Importantly, virtually all the organisations that participated in the consultation on the White Paper commented on the inconsistency of the various existing areas of legislation. Current laws regarding the different strands of discrimination vary considerably. For example, there is a positive duty for public bodies to eliminate racism and promote equality of opportunity, but that is not yet the case for gender or disability, although the Government are committed to extending the duty to those areas. Similarly, there is a legal protection from discrimination on grounds of gender and disability in the delivery of goods and services, whereas the protection to be offered on religious, sexual orientation and age grounds is restricted to employment and training under the EU employment directive.
Without legislative harmonisation, the confusion about who has what rights in which contexts will exacerbate anxieties about hierarchies of rights across the various communities concerned. An appropriate level of resources will be key to the success of the CEHR; otherwise, it will be viewed as a cost-cutting exercise and a talking shop. That would seriously undermine the support it needs in order to have credibility with national and local stakeholders. All those are major challenges.

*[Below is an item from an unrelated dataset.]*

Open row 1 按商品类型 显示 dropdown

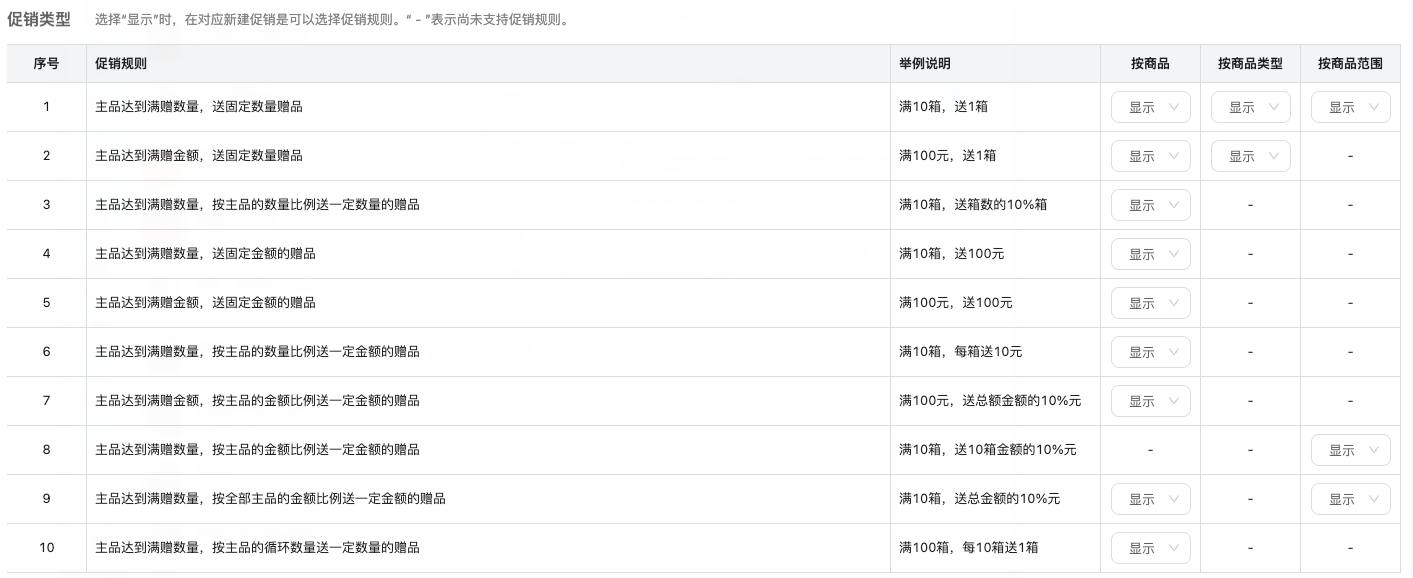[x=1250, y=107]
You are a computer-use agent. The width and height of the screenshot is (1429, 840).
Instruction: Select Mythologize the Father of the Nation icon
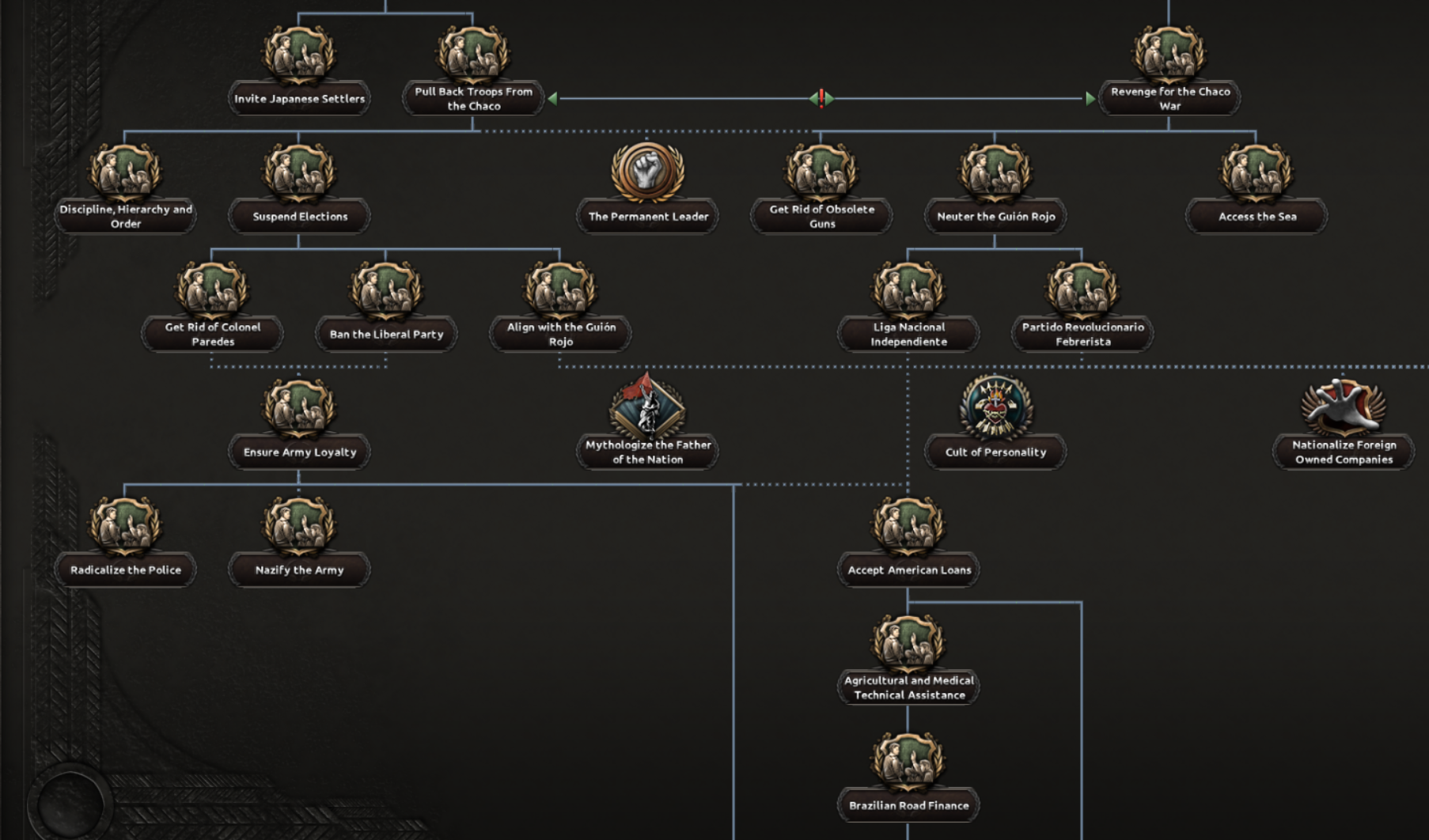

I am pleased to note that, in response to submissions during the consultation process, the Government have strengthened enforcement powers and made some other changes. None the less, concerns remain.
With continuing open dialogue between Ministers and stakeholders, I hope that it will be possible to form an effective organisation that will serve 21st-century Britain well. I look forward to contributing to the forthcoming discussions on this important Bill. I thank noble Lords for their kind attention.